C’est complètement faux et ce qui est sorti dans la presse à cet égard me choque au plus haut point. Cette acquisition correspond justement à la politique collégiale dont je viens de parler. Tiepolo est un géant de la peinture italienne du XVIIIe siècle et un grand décorateur ; de lui, nous ne possédions que des petits tableaux. Cette acquisition visait à combler ce manque. Elle a été validée par toutes les commissions ad hoc. Le directeur du département des Peintures a signé la proposition d’acquisition que son adjoint avait rédigée, procédure préalable à tout passage dans les commissions, lesquelles ont ensuite validé cet achat. Pourquoi voudriez-vous que le Louvre dépense plusieurs millions d’euros pour une œuvre d’un artiste majeur dont le département ne voudrait pas ?

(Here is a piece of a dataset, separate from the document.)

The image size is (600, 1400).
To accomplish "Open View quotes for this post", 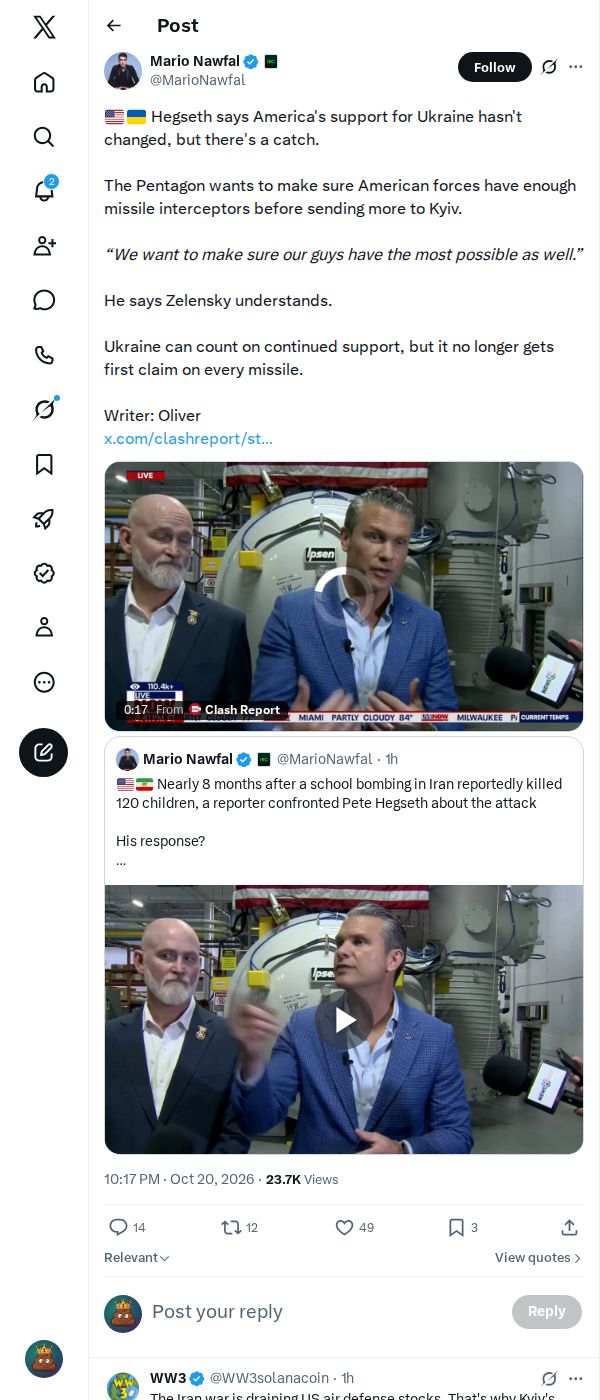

Assumez-vous toujours le déménagement des réserves à Liévin (Pas-de-Calais) ?

Plus que jamais. C’est une fierté et un soulagement de savoir à l’abri du risque d’une crue de la Seine les œuvres dont le Louvre a la charge. Cette tâche nous incombait depuis 2003. Elle est désormais accomplie. On m’a fait le reproche de mettre la « cuisine à 200 km du restaurant ». Mais savez-vous, pour continuer à filer la métaphore, qu’il existe 64 cuisines pour le restaurant ? Je veux dire qu’il y avait au Louvre 64 réserves, dont certaines absolument pas aux normes. Nous allons réutiliser ces salles pour améliorer la circulation du public, mieux exposer les œuvres, et surtout offrir, à nos dizaines de sous-traitants assurant la maintenance, des bases vie dignes de ce nom et des locaux techniques répartis sur tout le musée. J’ai cependant accepté de garder une dizaine de réserves de proximité pour les départements, dont une réserve mutualisée pour faciliter les opérations de transport.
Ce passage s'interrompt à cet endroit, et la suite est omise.